[DATASET]:
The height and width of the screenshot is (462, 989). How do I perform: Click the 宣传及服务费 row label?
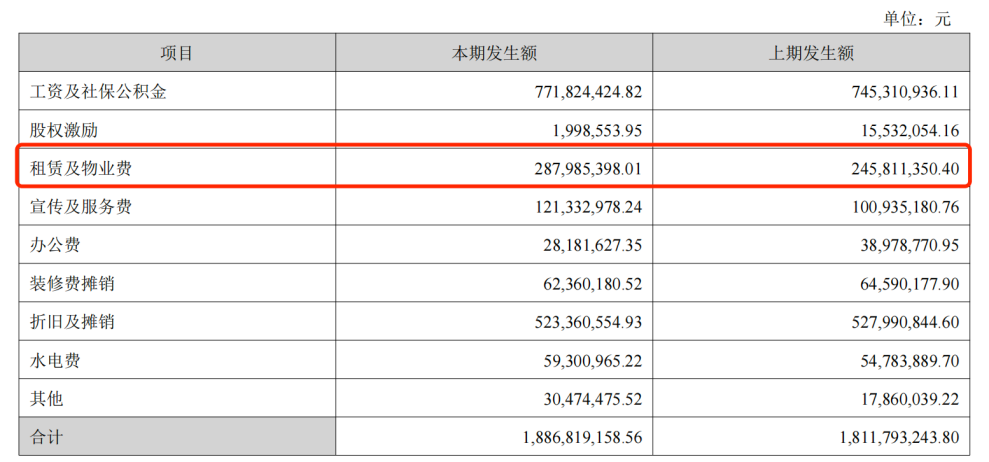[81, 207]
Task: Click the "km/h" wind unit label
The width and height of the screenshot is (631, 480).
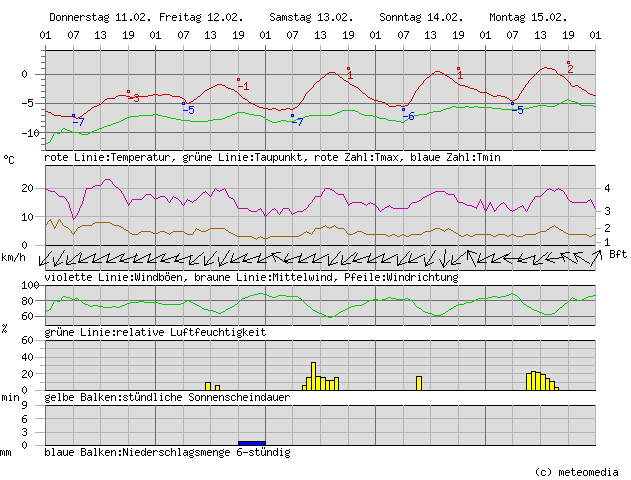Action: 14,258
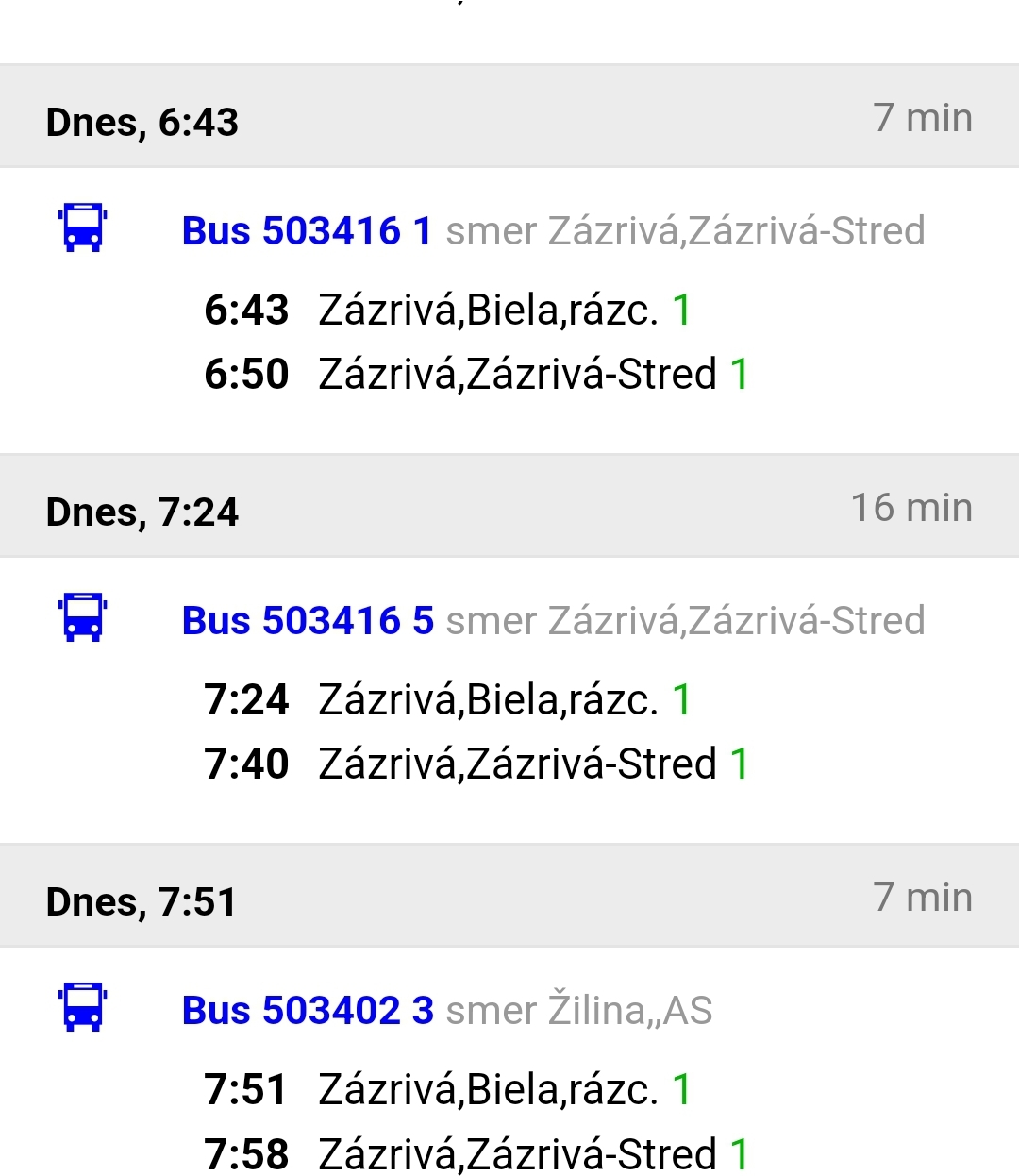
Task: Tap the 6:50 Zázrivá-Stred arrival stop
Action: tap(517, 375)
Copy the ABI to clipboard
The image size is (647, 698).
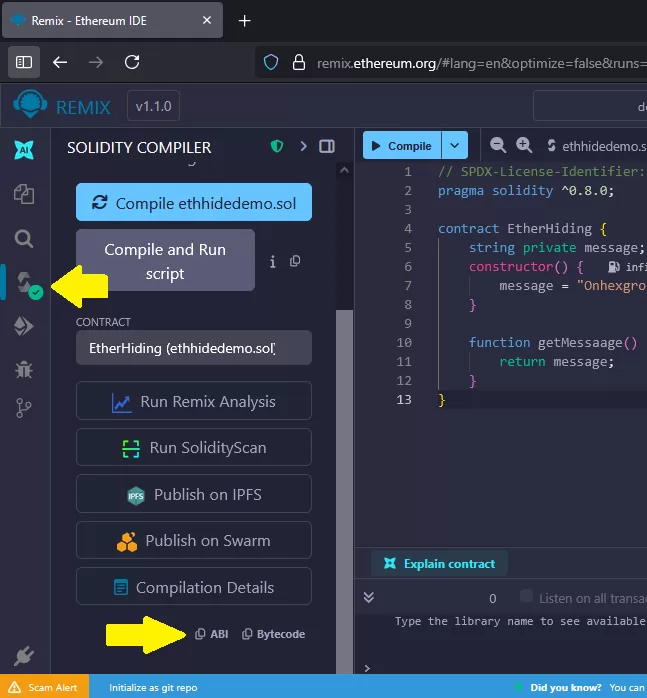coord(212,634)
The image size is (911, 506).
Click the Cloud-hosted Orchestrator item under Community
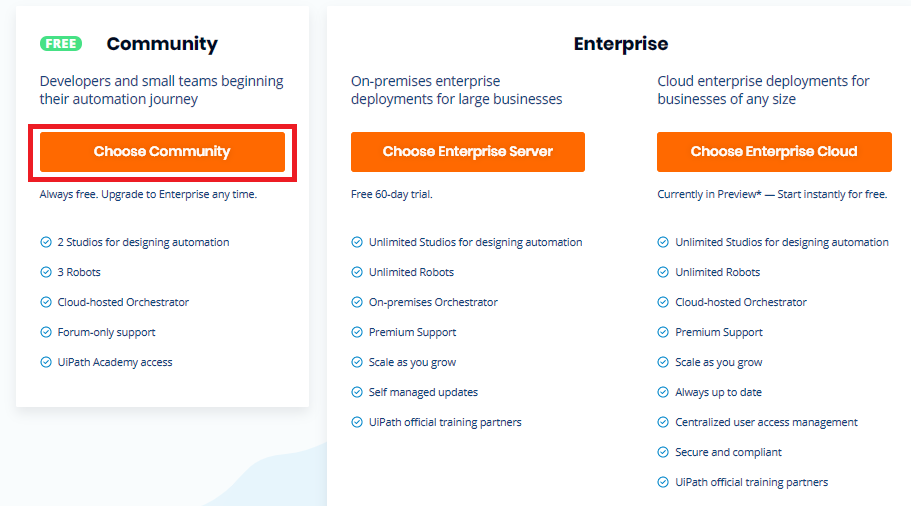(123, 302)
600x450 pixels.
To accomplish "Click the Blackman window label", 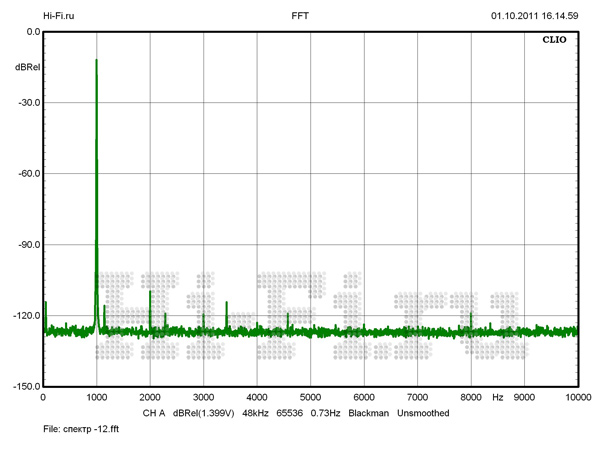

[STATED EXERCISE]: Go through all of the lines above and change every "Click" to "Select", keeping everything else the same. Leave the pictures out of your answer.

[TASK RESPONSE]:
The height and width of the screenshot is (462, 989). How do I perform: Select the 宣传及服务费 row label?
[81, 207]
Task: Select the "km/h" wind unit label
The width and height of the screenshot is (631, 480).
Action: 14,258
Task: Tap the 6:50 Zázrivá-Stred arrival stop
Action: tap(517, 375)
Copy the ABI to clipboard
The image size is (647, 698).
coord(212,634)
The image size is (911, 506).
Select the Cloud-hosted Orchestrator item under Community
(123, 302)
600x450 pixels.
To accomplish "Select the Blackman window label", 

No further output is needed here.